Published May 02, 2016
The House Tuesday rejected legislation altering a key provision of the 2010 Dodd-Frank overhaul of financial services regulations that would give U.S. banks another two years — to 2019 — to ensure that their holdings of certain complex and risky securities don't put them afoul of a new banking regulation.
The measure won a 276-146 majority but failed under fast-track House rules that required a two-thirds vote. It's likely to pass soon under rules that require a simple majority.
At issue is the so-called Volcker rule, part of the financial overhaul law, which would limit banks' riskiest trading bets that could implode at taxpayers' expense. That kind of risk-taking on Wall Street helped trigger the 2008 financial crisis.
The Federal Reserve in April gave banks until July 2017 to sell off their holdings of so-called collateralized loan obligations, which are mainly backed by commercial loans to higher-risk companies. That came atop a previous one-year extension by the Federal Reserve, to July 2015.
The rule is named for Paul Volcker, a former Fed chairman who was an adviser to President Barack Obama during the financial crisis. Volcker urged a ban on high-risk trading by big banks to diminish the likelihood that taxpayers might have to rescue them, as they did after the crisis, with hundreds of billions of dollars in government aid.
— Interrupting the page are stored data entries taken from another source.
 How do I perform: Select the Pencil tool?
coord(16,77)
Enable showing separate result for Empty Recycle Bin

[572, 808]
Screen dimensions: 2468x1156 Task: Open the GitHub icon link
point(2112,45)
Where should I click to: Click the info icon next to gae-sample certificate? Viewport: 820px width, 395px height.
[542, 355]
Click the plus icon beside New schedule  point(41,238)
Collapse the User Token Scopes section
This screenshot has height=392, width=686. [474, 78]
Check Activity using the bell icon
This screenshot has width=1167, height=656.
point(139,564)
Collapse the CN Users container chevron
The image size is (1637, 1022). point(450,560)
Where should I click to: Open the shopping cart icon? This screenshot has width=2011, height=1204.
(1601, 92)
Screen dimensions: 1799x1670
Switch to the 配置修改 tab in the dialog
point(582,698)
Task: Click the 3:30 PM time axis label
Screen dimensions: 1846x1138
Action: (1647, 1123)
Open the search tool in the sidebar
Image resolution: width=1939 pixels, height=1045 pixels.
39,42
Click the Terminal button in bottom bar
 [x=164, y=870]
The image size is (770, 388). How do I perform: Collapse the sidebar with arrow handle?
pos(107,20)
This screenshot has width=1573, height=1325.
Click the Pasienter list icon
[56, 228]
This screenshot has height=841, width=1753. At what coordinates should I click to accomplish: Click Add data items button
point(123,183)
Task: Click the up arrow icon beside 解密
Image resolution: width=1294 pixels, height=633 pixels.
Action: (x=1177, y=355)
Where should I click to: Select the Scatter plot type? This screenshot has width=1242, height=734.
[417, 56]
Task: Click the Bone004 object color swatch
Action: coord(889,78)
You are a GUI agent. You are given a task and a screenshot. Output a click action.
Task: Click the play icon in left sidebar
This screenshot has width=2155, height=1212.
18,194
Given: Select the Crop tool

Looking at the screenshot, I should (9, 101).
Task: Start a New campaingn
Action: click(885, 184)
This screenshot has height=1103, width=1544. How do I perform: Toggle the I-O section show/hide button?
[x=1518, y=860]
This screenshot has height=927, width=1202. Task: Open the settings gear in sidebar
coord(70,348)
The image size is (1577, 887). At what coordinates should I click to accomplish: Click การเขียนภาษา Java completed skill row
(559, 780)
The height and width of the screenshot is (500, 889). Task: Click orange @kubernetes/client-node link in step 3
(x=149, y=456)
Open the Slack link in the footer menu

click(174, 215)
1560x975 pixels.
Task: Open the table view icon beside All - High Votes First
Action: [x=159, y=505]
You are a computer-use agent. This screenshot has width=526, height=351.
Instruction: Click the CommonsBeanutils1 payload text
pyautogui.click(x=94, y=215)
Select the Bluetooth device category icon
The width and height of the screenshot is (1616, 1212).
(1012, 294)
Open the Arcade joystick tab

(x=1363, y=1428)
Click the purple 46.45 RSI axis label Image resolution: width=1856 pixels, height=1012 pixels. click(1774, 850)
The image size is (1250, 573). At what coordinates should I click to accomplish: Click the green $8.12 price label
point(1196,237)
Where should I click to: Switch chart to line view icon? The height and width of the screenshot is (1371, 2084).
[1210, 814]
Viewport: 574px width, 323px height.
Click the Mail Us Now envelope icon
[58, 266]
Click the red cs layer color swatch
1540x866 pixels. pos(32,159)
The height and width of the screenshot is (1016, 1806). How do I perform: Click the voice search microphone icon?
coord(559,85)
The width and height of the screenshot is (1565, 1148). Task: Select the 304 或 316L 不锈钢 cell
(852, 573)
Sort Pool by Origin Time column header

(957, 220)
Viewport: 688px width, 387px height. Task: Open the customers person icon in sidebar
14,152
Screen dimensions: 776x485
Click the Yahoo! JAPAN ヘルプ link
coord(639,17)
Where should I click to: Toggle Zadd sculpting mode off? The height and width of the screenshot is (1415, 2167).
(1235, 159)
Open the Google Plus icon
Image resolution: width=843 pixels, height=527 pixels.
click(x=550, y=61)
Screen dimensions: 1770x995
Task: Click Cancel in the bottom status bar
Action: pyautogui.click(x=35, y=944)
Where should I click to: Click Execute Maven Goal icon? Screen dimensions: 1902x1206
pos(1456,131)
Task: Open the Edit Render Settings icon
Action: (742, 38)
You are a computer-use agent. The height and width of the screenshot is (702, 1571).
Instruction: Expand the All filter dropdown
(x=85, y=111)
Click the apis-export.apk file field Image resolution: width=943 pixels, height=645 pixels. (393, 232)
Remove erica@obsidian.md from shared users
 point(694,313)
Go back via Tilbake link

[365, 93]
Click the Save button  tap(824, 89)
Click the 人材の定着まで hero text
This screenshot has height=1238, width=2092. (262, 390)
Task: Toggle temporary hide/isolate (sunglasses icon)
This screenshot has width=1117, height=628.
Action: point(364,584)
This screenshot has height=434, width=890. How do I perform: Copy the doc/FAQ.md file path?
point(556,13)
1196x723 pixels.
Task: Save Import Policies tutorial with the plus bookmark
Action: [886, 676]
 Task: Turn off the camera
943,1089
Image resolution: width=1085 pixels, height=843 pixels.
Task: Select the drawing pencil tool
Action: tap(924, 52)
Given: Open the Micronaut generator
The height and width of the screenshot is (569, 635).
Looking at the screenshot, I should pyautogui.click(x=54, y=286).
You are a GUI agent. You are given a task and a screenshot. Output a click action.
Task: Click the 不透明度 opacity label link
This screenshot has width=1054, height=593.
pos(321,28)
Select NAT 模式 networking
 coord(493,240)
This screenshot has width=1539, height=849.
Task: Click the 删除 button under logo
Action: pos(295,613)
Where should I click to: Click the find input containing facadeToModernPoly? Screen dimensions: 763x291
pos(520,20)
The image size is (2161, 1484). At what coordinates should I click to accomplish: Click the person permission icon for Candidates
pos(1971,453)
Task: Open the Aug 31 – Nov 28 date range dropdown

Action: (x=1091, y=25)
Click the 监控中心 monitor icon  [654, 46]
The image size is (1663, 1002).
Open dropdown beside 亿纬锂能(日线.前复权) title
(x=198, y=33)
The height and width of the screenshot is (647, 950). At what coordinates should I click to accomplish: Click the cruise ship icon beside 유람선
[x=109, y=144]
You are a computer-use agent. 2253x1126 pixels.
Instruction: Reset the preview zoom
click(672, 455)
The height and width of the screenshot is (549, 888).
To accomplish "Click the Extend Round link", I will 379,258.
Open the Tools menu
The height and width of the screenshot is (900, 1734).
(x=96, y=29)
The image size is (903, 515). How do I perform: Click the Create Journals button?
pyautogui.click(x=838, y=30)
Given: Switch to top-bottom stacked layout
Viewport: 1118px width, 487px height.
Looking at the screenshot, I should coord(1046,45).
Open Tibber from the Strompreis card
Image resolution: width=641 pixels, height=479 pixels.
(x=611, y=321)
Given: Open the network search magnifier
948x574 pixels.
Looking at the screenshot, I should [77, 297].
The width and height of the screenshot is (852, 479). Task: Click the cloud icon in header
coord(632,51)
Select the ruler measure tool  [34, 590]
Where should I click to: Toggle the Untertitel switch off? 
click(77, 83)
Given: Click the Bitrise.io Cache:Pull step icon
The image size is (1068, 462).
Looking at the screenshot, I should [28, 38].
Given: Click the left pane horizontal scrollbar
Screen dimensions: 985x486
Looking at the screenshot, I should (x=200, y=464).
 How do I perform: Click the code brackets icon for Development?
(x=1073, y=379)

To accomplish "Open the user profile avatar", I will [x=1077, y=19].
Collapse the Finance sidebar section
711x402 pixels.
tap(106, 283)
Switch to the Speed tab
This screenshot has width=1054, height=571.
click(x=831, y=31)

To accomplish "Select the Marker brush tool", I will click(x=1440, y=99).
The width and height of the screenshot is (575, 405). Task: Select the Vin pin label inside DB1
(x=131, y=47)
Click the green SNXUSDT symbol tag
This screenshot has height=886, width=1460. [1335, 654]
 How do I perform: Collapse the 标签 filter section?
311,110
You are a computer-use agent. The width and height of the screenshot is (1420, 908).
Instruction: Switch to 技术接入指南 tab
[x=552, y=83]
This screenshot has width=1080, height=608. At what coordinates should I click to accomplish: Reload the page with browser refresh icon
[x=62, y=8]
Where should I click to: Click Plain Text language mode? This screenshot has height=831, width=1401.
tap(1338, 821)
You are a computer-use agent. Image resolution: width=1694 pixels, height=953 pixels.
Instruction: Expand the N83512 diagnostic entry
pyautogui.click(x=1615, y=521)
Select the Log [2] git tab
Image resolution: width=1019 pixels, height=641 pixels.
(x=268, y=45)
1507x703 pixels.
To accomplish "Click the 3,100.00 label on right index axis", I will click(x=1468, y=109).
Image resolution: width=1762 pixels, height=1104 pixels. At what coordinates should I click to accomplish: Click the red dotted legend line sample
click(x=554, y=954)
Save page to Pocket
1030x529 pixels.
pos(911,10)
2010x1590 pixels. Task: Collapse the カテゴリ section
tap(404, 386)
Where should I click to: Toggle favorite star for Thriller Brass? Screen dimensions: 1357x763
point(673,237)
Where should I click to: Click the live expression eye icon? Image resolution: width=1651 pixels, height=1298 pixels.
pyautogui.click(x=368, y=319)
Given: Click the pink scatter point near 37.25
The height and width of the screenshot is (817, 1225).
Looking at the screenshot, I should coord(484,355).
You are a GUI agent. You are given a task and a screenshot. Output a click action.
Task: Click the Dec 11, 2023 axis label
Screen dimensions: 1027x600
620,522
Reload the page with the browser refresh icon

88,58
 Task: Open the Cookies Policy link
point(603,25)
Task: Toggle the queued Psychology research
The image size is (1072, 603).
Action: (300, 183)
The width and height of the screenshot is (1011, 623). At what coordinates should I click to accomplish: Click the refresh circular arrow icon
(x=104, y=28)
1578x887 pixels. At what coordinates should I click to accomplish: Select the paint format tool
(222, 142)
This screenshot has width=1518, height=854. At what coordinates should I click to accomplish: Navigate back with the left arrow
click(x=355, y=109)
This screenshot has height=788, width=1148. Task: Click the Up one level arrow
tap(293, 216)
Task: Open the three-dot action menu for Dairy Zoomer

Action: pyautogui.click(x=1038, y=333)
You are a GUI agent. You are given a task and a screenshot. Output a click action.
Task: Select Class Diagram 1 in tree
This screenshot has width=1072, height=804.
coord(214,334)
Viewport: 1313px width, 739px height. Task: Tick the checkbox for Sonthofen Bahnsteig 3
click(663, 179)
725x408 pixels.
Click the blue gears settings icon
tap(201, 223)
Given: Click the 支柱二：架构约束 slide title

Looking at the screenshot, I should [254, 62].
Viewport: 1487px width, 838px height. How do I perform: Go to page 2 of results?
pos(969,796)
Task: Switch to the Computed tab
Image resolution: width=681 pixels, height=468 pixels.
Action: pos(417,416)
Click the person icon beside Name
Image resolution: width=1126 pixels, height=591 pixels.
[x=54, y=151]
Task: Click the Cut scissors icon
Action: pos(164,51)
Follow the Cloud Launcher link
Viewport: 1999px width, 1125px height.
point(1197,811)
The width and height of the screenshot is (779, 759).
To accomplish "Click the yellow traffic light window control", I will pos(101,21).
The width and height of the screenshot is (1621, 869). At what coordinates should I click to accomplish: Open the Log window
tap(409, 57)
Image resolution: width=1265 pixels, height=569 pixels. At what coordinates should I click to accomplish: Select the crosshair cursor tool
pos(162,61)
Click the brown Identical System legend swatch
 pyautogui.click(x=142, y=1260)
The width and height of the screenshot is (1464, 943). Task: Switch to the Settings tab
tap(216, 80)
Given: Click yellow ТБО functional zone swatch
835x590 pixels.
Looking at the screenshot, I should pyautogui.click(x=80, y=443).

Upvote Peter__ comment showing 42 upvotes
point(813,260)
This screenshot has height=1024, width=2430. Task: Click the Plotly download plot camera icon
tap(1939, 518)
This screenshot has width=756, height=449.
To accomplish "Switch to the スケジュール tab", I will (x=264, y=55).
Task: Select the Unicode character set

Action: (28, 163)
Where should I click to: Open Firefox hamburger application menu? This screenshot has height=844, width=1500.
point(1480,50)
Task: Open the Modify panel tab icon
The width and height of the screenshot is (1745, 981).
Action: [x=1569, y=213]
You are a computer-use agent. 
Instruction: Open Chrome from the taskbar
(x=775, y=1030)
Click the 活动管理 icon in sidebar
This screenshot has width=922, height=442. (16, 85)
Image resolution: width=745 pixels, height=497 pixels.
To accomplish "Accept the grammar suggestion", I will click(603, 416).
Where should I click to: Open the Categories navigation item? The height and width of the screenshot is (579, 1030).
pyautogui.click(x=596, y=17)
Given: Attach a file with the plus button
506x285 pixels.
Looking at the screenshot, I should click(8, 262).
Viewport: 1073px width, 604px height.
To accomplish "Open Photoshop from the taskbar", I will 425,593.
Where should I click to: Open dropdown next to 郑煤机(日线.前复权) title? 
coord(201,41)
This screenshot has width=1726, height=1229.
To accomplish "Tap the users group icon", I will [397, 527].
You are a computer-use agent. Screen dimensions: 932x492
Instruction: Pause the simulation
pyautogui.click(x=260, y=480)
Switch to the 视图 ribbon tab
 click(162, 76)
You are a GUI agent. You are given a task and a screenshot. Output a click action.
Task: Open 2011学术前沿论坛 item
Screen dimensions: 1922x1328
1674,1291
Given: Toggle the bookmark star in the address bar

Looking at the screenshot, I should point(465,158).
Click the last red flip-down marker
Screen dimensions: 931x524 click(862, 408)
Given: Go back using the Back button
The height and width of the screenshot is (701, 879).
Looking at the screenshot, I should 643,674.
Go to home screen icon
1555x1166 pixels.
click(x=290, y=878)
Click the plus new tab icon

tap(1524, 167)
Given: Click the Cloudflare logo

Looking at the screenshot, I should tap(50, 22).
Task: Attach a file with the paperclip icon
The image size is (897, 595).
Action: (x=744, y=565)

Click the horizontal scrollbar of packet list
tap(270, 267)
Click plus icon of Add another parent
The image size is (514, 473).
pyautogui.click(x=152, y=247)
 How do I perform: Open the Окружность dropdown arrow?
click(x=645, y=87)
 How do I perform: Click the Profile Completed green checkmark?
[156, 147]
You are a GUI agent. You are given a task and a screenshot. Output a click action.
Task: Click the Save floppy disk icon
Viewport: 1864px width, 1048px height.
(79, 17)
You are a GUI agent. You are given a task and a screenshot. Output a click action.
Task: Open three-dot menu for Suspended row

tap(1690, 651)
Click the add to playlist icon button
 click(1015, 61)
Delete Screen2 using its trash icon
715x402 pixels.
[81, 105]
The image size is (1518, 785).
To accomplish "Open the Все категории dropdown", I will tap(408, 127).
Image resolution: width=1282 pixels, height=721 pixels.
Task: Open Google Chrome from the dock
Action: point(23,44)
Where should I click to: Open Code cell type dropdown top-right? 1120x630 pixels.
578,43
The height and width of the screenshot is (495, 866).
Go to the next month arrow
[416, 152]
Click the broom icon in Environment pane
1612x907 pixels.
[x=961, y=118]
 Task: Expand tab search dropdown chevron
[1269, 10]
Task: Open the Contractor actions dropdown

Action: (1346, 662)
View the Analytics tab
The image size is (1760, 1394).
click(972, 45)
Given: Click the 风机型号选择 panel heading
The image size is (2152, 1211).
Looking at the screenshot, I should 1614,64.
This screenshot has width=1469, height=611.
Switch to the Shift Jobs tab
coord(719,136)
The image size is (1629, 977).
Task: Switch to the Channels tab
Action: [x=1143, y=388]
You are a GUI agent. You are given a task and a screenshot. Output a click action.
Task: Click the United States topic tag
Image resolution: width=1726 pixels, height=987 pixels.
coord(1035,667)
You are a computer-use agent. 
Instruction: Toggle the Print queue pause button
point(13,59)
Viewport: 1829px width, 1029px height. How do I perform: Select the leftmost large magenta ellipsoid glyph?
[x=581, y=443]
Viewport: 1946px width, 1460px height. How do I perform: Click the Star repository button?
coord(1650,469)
Wall Street banks had pressed for an outright exemption for the securities from the Volcker Rule's ban on high-risk investments; the Fed didn't go that far. The banks had contended that without an exemption, they would be forced under the Volcker Rule to shed their CLO securities at a disadvantage.
The move comes on the heels of a GOP maneuver last month to insert into a must-pass spending bill a provision to relax the regulation of investments known as derivatives.
Under the Dodd-Frank law, banks were required to spin off — or "push out" their derivatives business into a subsidiary separate from the federally insured bank. The idea was to prevent banks from borrowing against depositors' money to make outsize bets that carry huge risks. But last month's Republican provision repealed that requirement.